Find every line below that contains the word "screenshot" and copy each of those lines in full. Only matches with the same case count.

# Supplied records

★ ★ ★ ★ ★ ★ ★

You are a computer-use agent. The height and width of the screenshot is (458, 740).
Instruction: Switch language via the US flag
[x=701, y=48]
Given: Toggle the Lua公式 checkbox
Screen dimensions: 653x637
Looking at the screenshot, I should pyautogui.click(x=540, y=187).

★ ★ ★ ★ ★ ★ ★

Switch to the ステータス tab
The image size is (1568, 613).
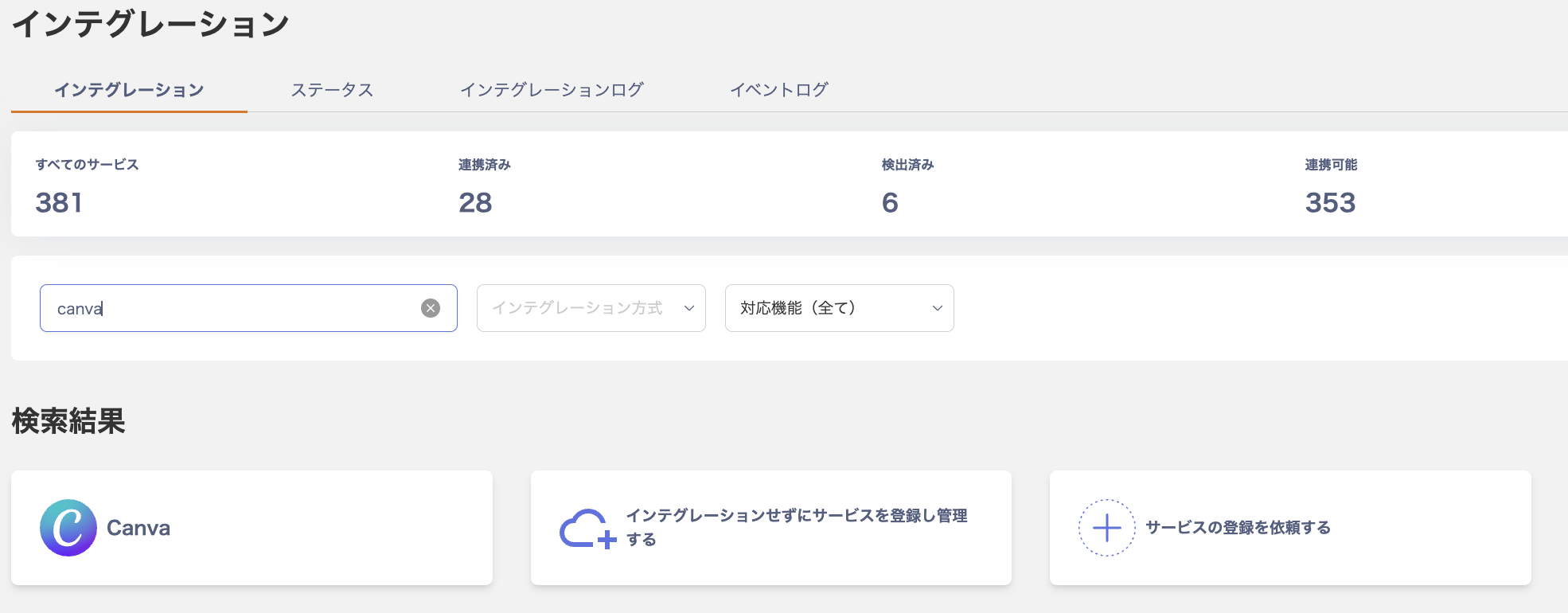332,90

★ ★ ★ ★ ★ ★ ★

# The output
You are a computer-use agent. The height and width of the screenshot is (458, 740).
Looking at the screenshot, I should pyautogui.click(x=540, y=187).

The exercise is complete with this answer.